The shipment of animals from Alberta’s Elk Island National Park to the Blackfeet Indian Reservation follows a 2014 treaty among tribes in the United States and Canada. That agreement aims to restore bison to areas of the Rocky Mountains and Great Plains where millions once roamed.
“For thousands of years the Blackfeet lived among the buffalo here. The buffalo sustained our way of life, provided our food, clothing, shelter,” Blackfeet Chairman Harry Barnes said. “It became part of our spiritual being. We want to return the buffalo.”
The 89 plains bison, also known as buffalo, will form the nucleus of a herd that tribal leaders envision will soon roam freely across a vast landscape: the Blackfeet reservation, nearby Glacier National Park and the Badger-Two Medicine wilderness – more than 4,000 square miles combined.
Bison were hunted to near-extinction in the late 1800s as European settlers advanced across the once-open American West.
In this undated photo provided by Montana Historical Society Photograph Archives from a stereograph shows Michel Pablo looks over some of his bison, which were rounded up, sold, and shipped to the Canadian government. Montana Historical Society Photograph Archives via AP
In this undated photo provided by Montana Historical Society Photograph Archives from a stereograph shows Michel Pablo looks over some of his bison, which were rounded up, sold, and shipped to the Canadian government.
Montana Historical Society Photograph Archives via AP
Most of the animals that survive today are in commercial herds, raised for their meat and typically interbred with cattle. The Blackfeet have a commercial bison herd established in 1972 that numbers more than 400 animals.

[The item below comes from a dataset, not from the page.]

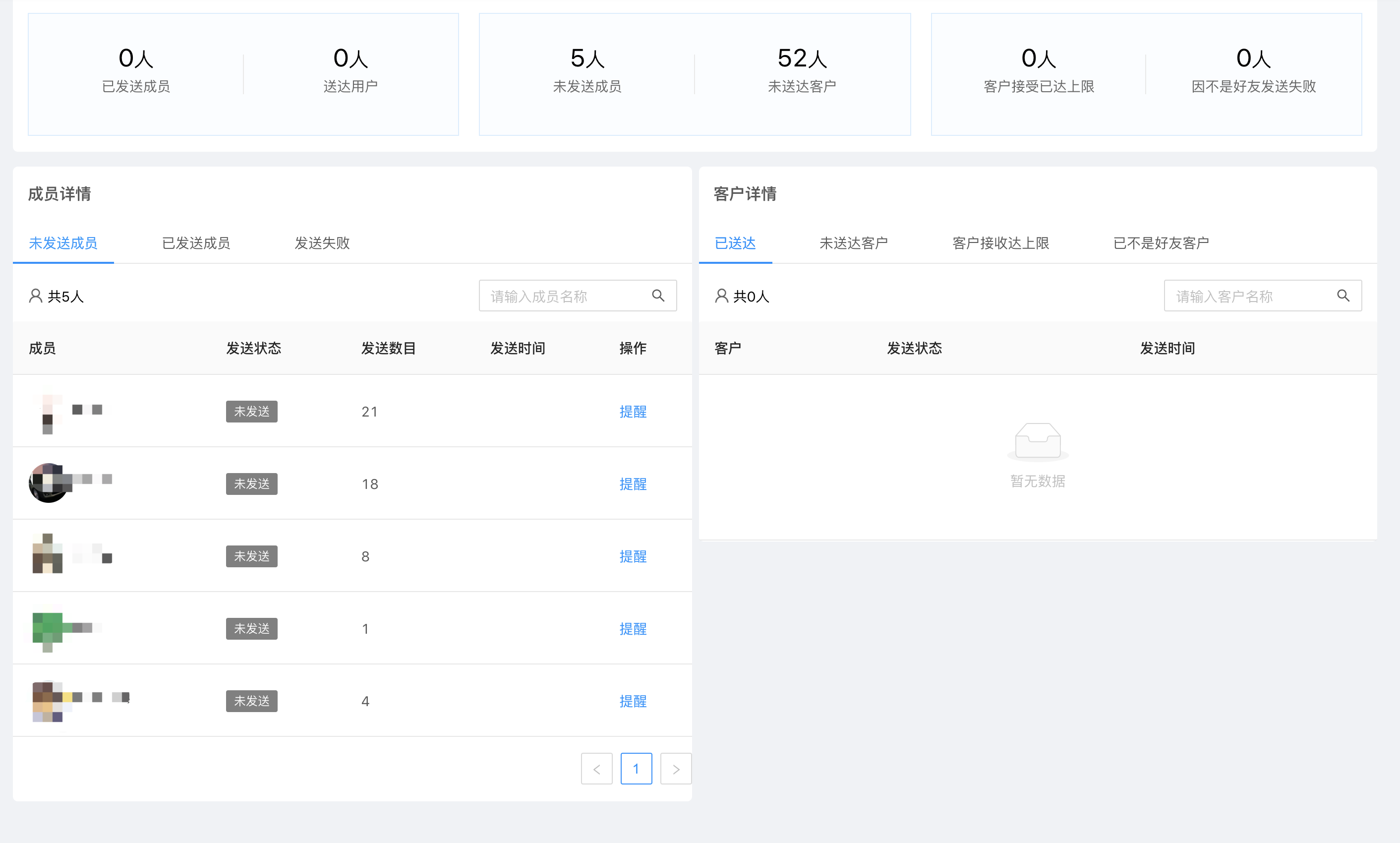Switch to 已发送成员 tab
The image size is (1400, 843).
click(x=196, y=243)
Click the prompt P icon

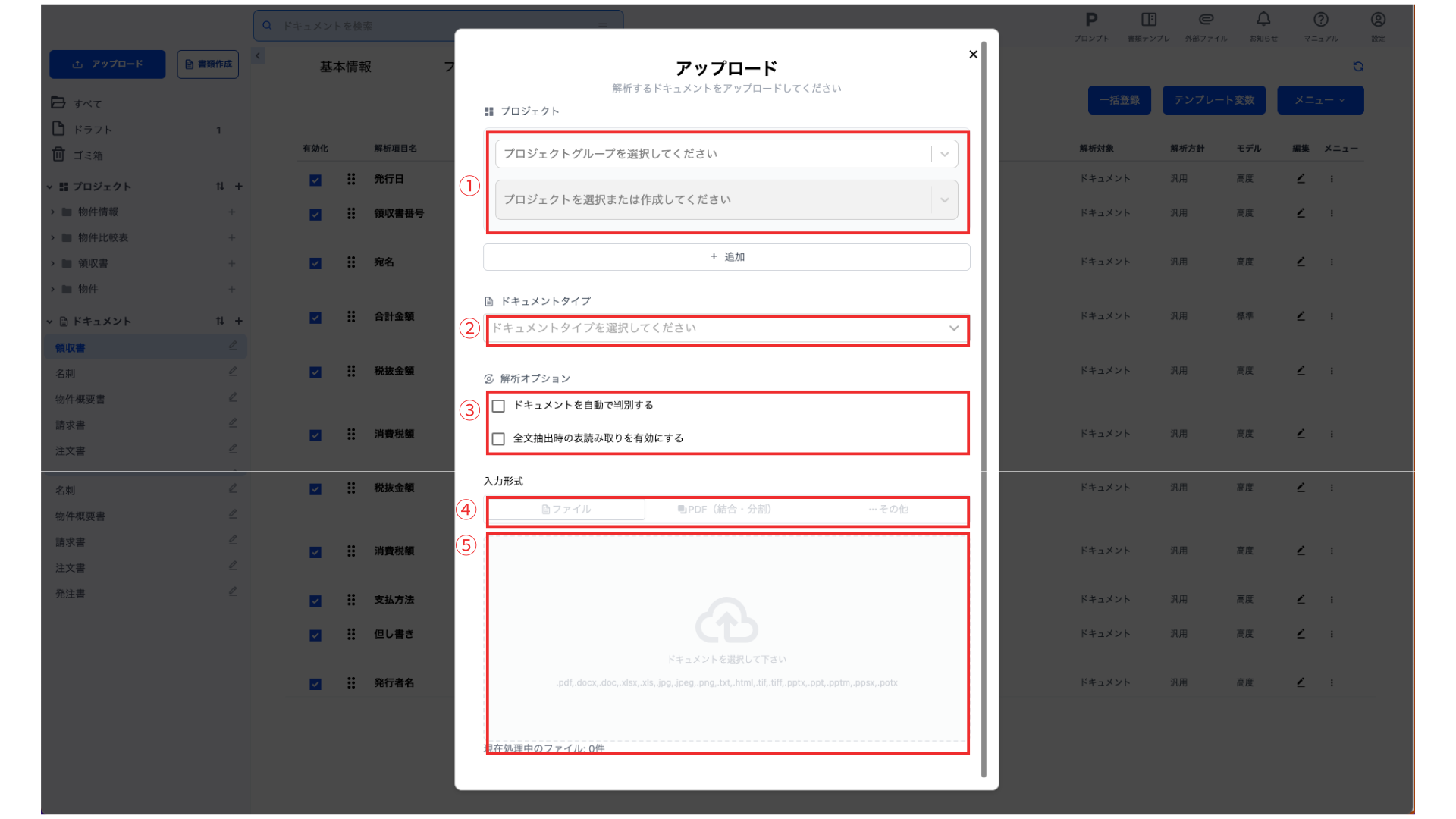click(1091, 20)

The lineage of Elk Island’s bison, which experts say are free of cattle genes, traces back to a small group of animals captured by several American Indians on Blackfeet land just south of Canada.

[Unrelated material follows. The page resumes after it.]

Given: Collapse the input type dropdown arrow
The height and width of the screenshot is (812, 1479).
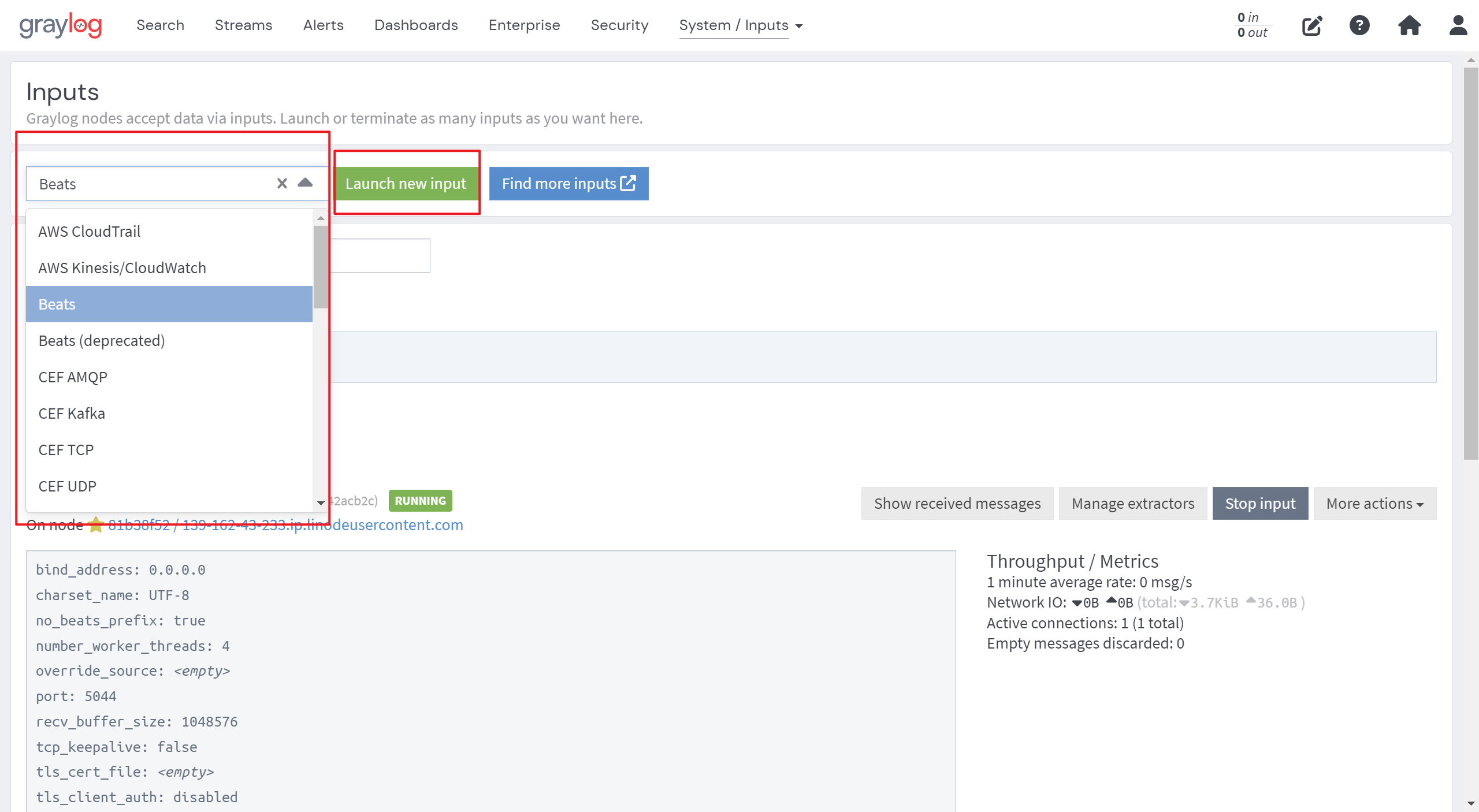Looking at the screenshot, I should (305, 184).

Those bison were later sold to two men, Charles Allard and Michel Pablo, who formed what became known as the Pablo-Allard herd. By the early 1900s, the Pablo-Allard herd was said to be the largest collection of the animals remaining in the U.S.

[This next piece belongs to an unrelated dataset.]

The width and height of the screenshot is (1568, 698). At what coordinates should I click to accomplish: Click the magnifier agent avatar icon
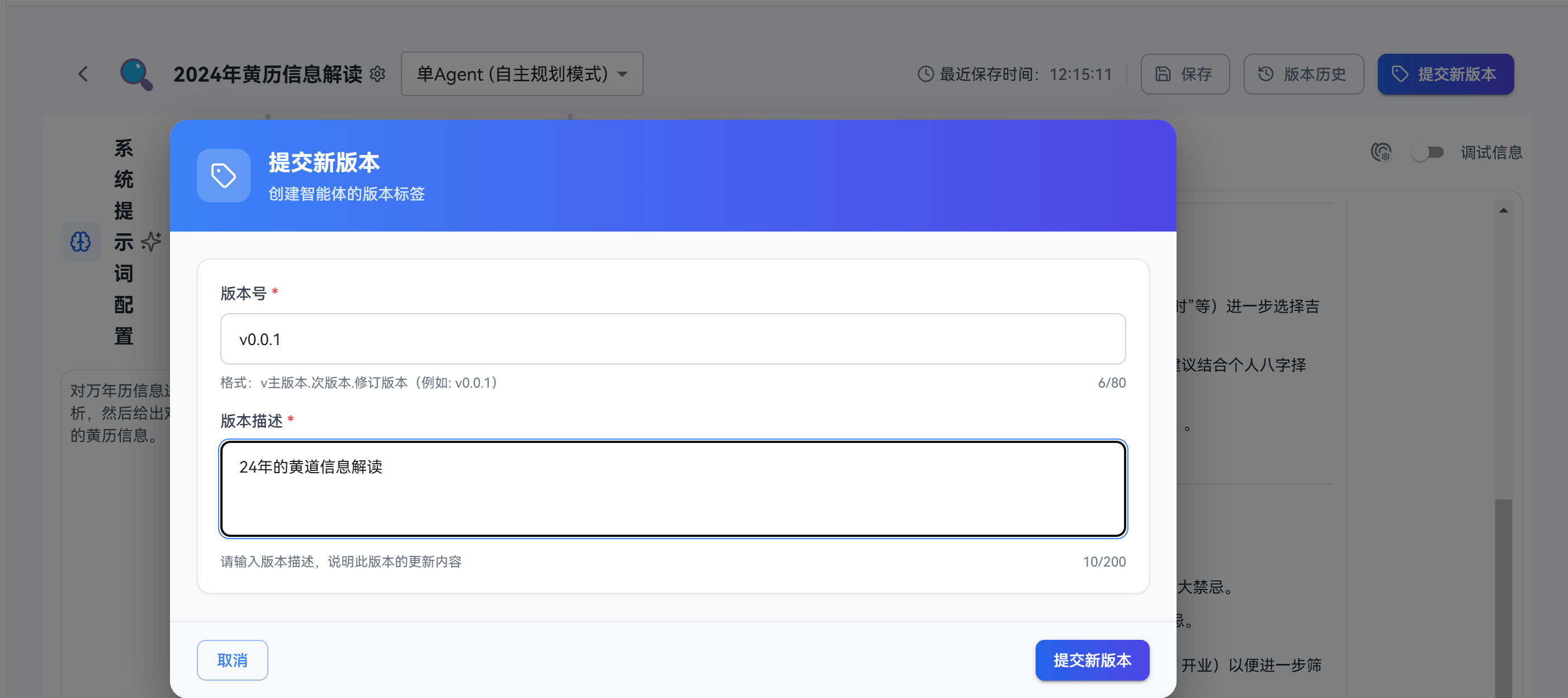pyautogui.click(x=136, y=74)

After U.S. officials rejected a sale offer from Pablo, the Canadian government purchased most of the bison. The animals were then shipped train from Ravalli, Montana, to Elk Island, according to park officials and Western historians.
“They’ve made a big circle, but now they’re coming home,” said Ervin Carlson, a Blackfeet member and president of the Intertribal Buffalo Council.
The relocation comes as the restoration of genetically-pure bison to the West’s grasslands and forests have gained traction. The efforts include the relocation of some genetically-pure bison from Yellowstone National Park to two Indian reservations in eastern and central Montana.
The tribes – the Assiniboine and Sioux Tribes of the Fort Peck Reservation and the Assiniboine and Gros Ventre Tribes of the Fort Belknap Reservations – are signatories to the 2014 treaty. But ranchers and landowners near the reservations have strongly opposed the tribes’ plans, driven by concerns over disease and the prospect of bison competing with cattle for grass.
In this undated photo provided by Parks Canada, a bison and it’s calf roam in a section of the Elk Island National Park, Canada. Parks Canada via AP
In this undated photo provided by Parks Canada, a bison and it’s calf roam in a section of the Elk Island National Park, Canada.
Parks Canada via AP
Brucellosis, the disease found in Yellowstone’s bison herds, is absent from Canada’s Elk Island, according to the park’s superintendent, Stephen Flemming.
“The difficulty (with Yellowstone bison) is the stigma attached to them. In this case, the animals (coming from Canada) have never been exposed to brucellosis,” said Keith Aune with the Wildlife Conservation Society, which has been working with the Blackfeet on their bison program.
Over the past five years, Flemming said, about 180 Elk Island bison were relocated to form a private herd maintained by the American Prairie Reserve, which controls a large area between the Fort Peck and Fort Belknap reservations. Those animals, too, have met some resistance from ranchers, but the absence of brucellosis has largely neutralized that issue as a point of contention.
The Blackfeet will loan 20 of the Elk Island bison to the Oakland Zoo in California for a special exhibit slated to open this fall, according to tribal officials and the zoo’s president, Joel Parrott.
Offspring from the animals would be returned to Montana, and there are plans to promote eco-tours to the Blackfeet Reservation among zoo patrons.
“Bison historically are native California animals, too,” Parrott said. “We’re going to highlight the efforts of the Blackfeet. A big part of this which is so unique is the return of buffalo to tribal lands after all these years.”